The proposed projects offer new choices for the Commonwealth’s electric utility customers and policymakers with a range of cost-effective, clean energy solutions that will help stabilize electricity costs, protect consumers, and reduce carbon emissions by1.4 million metric tons equivalent to the annual carbon emissions of 280,000 vehicles. Among the options, a new transmission line between Maine and Québec could provide $150 million in annual electricity cost savings through expanded access to the vast hydro power resources of Hydro-Québec.
“We’re pleased to offer Massachusetts a new choice of highly competitive, clean energy projects in full confidence that we can deliver tremendous value to consumers in the Commonwealth, Maine and other New England states,” said Sara J. Burns, president and CEO of Central Maine Power. “The clean electricity options we offer are good for the environment and consumers. CMP has the advantage of owning all the transmission corridors to minimize distance to the market, development costs and impacts to communities and the environment,” said Burns. “Central Maine Power has the proven experience and resources to deliver large-scale projects on-time and on-budget in New England”, she added.
The proposed New England Clean Energy Connect (NECEC) will provide a new link by high-voltage (320 kV) direct current (HVDC) transmission between Hydro-Québec and the New England grid. In Maine, the line will begin at the Canadian border in northern Franklin County and run 145 miles to a new AC/DC converter station in Lewiston. The new line, in combination with additional smaller improvements at various facilities in Maine, will have the capacity to deliver up to 1,200 megawatts of power from Hydro-Québec to Massachusetts consumers through the existing regional grid. The NECEC is slated to become operational by 2022.

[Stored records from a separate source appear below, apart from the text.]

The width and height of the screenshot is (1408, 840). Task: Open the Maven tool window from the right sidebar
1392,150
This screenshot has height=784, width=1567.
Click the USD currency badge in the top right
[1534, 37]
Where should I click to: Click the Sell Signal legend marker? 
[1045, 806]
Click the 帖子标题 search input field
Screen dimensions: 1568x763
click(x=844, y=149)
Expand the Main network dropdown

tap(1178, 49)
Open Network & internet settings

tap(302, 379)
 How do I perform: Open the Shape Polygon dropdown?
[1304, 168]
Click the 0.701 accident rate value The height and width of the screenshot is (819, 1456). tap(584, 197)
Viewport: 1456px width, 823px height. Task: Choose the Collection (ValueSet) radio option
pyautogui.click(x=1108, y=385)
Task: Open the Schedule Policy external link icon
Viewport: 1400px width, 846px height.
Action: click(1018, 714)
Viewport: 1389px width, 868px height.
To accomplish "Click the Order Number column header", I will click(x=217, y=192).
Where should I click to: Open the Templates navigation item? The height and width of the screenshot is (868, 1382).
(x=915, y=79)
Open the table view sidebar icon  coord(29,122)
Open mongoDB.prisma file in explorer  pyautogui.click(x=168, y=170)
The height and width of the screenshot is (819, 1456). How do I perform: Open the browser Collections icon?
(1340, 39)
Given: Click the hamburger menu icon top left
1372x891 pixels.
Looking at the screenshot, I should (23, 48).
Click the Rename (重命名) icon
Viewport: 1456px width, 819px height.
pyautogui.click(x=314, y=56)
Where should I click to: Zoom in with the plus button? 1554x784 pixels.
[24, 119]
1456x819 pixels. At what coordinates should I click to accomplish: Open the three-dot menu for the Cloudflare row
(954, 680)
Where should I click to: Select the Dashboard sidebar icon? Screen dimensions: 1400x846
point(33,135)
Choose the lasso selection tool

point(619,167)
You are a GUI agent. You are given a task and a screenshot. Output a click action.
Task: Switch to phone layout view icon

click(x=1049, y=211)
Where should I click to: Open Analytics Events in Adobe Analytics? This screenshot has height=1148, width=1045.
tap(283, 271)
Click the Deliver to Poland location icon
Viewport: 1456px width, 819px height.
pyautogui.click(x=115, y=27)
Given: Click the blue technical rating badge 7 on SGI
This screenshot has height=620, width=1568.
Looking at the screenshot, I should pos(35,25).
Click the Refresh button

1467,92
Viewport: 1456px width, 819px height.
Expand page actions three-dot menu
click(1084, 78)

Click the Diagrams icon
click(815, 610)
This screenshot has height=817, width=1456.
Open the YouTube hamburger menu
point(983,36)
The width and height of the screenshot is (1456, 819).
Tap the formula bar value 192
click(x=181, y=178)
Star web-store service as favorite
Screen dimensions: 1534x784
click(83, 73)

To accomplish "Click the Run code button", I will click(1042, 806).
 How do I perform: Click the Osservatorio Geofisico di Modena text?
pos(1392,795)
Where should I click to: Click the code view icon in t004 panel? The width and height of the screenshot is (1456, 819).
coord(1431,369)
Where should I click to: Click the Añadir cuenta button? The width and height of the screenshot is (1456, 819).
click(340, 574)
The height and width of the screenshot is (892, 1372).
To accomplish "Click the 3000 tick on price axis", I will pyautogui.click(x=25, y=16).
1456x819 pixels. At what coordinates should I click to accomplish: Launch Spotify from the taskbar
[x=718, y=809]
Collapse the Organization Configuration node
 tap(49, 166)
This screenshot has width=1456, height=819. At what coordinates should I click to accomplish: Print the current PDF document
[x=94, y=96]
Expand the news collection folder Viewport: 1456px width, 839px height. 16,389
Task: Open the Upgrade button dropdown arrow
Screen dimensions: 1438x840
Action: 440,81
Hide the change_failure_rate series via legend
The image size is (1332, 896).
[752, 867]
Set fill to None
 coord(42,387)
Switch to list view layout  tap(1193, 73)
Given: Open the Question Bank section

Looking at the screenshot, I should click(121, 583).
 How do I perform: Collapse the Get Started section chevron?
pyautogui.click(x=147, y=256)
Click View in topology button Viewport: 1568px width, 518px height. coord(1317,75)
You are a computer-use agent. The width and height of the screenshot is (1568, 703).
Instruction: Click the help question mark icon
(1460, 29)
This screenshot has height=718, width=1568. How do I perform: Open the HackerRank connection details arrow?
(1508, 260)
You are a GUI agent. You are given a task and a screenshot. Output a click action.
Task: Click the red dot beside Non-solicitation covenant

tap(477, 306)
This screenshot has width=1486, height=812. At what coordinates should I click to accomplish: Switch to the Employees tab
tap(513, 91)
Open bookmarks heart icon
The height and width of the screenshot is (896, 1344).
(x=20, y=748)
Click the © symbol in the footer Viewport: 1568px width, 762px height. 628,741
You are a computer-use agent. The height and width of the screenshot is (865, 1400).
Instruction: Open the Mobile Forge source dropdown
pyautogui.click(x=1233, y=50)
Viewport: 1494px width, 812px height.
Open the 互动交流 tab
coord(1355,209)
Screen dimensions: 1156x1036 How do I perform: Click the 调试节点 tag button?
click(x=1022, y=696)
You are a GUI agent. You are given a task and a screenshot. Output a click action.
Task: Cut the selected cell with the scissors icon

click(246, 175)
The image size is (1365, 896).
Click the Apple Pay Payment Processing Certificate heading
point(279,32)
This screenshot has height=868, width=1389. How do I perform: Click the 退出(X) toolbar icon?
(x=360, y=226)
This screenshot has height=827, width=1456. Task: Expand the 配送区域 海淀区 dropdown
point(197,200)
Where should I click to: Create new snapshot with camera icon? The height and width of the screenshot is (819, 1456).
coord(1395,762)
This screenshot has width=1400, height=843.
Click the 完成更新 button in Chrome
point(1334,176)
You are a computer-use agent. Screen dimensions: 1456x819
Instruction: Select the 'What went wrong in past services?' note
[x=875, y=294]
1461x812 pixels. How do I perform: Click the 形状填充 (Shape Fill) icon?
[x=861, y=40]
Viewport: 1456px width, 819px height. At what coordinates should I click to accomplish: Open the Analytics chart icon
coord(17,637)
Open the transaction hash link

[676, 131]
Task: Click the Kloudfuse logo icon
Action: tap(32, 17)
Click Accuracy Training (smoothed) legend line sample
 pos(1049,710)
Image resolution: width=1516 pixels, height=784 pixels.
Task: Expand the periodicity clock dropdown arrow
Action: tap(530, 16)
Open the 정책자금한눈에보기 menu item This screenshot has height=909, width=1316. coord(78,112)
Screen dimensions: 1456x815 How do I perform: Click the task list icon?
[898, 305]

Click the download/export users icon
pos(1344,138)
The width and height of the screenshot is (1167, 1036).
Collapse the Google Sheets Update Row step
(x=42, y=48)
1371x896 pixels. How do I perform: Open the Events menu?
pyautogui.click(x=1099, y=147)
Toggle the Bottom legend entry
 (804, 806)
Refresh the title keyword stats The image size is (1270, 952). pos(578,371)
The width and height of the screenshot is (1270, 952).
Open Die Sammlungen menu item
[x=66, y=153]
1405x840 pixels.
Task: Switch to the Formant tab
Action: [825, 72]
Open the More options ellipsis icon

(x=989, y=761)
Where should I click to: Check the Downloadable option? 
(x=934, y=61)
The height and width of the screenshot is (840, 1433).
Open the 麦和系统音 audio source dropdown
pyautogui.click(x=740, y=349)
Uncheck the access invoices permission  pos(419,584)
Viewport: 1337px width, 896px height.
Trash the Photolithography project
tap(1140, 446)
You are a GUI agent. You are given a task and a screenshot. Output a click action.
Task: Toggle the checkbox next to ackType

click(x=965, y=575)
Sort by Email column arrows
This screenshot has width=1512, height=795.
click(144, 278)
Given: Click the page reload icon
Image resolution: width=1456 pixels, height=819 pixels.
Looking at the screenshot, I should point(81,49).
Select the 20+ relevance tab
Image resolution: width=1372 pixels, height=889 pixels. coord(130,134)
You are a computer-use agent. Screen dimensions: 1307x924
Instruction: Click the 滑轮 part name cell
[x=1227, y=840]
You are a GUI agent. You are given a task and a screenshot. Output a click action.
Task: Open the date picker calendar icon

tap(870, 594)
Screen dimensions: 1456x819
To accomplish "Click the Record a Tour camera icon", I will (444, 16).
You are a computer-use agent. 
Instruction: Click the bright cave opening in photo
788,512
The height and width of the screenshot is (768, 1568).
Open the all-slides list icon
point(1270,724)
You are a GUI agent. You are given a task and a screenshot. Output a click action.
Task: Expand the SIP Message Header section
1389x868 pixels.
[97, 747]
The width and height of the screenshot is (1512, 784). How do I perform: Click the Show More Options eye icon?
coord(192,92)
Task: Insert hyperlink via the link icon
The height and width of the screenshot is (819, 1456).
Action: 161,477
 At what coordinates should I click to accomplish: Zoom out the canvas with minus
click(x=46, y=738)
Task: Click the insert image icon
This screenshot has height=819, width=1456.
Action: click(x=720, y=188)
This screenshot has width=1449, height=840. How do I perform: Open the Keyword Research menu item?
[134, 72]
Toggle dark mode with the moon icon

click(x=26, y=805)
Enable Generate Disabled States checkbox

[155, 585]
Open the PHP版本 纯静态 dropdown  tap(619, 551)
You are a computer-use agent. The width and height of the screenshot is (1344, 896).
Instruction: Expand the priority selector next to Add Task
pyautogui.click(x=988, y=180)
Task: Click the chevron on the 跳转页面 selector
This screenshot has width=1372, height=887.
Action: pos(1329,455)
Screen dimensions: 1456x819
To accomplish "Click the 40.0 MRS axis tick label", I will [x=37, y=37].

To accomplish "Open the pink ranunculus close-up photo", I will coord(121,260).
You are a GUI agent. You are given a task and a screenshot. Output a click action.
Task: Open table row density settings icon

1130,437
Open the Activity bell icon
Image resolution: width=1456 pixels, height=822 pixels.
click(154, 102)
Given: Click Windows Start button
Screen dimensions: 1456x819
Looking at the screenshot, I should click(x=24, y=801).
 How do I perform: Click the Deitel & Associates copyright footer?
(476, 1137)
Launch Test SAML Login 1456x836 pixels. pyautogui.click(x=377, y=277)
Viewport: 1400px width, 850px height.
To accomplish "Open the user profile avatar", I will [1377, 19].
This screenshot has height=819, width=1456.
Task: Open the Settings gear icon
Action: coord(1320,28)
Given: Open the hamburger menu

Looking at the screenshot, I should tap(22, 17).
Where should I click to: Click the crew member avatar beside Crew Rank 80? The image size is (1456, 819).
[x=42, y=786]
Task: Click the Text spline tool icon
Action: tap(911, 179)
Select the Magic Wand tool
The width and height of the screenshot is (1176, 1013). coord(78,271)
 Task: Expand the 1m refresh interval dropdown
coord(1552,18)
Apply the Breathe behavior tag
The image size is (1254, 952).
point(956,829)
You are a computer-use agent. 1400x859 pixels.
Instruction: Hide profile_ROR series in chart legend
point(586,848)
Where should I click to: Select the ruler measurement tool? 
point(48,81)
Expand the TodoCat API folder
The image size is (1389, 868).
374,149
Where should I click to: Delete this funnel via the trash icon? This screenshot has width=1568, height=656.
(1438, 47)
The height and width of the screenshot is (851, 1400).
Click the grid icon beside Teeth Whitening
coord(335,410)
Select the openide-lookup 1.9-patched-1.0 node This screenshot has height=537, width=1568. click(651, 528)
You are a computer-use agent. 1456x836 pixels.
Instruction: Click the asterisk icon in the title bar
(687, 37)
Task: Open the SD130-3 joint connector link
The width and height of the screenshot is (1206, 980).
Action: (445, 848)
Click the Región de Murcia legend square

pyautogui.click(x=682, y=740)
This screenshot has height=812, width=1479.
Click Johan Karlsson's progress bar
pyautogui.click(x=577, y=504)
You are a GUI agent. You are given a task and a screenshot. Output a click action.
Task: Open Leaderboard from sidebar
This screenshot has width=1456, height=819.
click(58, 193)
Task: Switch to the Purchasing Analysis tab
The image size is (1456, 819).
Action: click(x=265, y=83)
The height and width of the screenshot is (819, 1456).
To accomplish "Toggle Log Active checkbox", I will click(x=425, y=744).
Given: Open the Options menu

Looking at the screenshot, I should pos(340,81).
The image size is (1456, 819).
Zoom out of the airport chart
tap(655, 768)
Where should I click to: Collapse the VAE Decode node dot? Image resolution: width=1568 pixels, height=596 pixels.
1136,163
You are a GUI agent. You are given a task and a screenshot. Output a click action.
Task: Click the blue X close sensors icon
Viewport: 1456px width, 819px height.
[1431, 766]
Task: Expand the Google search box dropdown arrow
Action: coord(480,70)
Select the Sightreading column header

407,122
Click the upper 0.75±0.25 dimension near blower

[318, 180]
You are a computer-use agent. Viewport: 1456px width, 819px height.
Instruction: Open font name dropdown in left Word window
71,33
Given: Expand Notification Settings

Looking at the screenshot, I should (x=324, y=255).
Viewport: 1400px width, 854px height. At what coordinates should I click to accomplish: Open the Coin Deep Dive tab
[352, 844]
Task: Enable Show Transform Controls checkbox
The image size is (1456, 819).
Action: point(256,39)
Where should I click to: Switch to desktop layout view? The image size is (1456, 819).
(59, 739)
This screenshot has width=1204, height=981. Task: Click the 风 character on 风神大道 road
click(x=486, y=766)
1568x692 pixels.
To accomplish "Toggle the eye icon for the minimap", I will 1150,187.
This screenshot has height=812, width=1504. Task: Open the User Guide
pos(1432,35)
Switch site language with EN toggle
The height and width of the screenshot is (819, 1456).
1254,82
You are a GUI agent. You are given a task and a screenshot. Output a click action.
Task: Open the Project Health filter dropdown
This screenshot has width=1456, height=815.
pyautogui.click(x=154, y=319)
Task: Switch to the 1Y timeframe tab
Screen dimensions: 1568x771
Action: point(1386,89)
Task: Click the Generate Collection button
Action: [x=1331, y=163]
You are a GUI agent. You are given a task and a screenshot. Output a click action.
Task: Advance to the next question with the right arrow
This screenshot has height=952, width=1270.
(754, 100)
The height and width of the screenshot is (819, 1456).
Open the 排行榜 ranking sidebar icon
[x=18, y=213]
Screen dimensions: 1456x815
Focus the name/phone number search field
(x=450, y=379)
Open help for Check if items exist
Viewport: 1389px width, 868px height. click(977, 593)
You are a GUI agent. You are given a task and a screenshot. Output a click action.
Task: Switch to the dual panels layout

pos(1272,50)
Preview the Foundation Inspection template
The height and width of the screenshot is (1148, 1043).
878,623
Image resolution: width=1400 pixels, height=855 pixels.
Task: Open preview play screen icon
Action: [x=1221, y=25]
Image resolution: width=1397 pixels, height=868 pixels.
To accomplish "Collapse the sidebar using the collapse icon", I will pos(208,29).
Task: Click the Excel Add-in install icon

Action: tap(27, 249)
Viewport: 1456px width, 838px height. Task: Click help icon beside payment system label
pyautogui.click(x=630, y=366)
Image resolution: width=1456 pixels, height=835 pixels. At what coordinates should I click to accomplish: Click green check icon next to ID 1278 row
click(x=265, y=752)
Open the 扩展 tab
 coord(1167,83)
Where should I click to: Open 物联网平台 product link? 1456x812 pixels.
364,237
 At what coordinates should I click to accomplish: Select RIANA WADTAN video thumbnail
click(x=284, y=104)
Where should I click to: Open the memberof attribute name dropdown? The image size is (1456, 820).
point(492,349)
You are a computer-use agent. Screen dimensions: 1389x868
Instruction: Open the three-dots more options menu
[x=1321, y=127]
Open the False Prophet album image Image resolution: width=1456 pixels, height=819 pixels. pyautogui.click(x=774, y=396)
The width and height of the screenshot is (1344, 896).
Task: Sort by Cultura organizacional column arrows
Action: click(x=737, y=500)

The proposed Maine Clean Power Connection (MCPC) will provide a new high-voltage (345 kV) transmission connection from western Maine to the high voltage New England grid. The line will begin at a new substation to be built in Skinner Township in northern Franklin County near the Canadian border and run 140 miles to the company’s Larrabee Road substation in Lewiston. The new MCPC transmission line, in combination with various additional improvements and new facilities in Maine, will offer a range of new capacity options from 460 MW up to 1,110 MW to deliver clean energy along with Renewable Energy Credits (REC) and other environmental attributes, from varying combinations of wind, solar, and storage facilities in eastern Canada and far western Maine. The MCPC is slated to become operational by 2022.
The Massachusetts’ RFP comes less than a year after passage of An Act Relative to Energy Diversity in 2016, which is part of a broader effort to reduce the state’s energy costs, ensure a reliable electricity grid, and meet long-term greenhouse gas reduction (GHG) requirements. Under terms of the Energy Diversity law, Massachusetts seeks contracts for up to 9.45 TWh of clean energy comprised of hydroelectric generation and Class 1 Renewable Energy Portfolio Standard (RPS) clean energy such as solar, wind and geothermal resources.
The NECEC offers state and regional benefits in the form of wholesale electric cost savings for New England of $3.9 billion over the 20-year life of the project and $406 million annually in increased gross domestic product. The NECEC will benefit Maine in multiple ways, including providing average annual wholesale energy cost savings of over $40 million per year for twenty years and reduce carbon emissions by an average of 285,000 metric tons annually.
The MCPC project is projected to save New England customers between $655 million – $1.45 billion over the 20-year life of the project. Both projects will support growth in employment in Massachusetts and Maine through the benefits of lower energy prices and during project construction.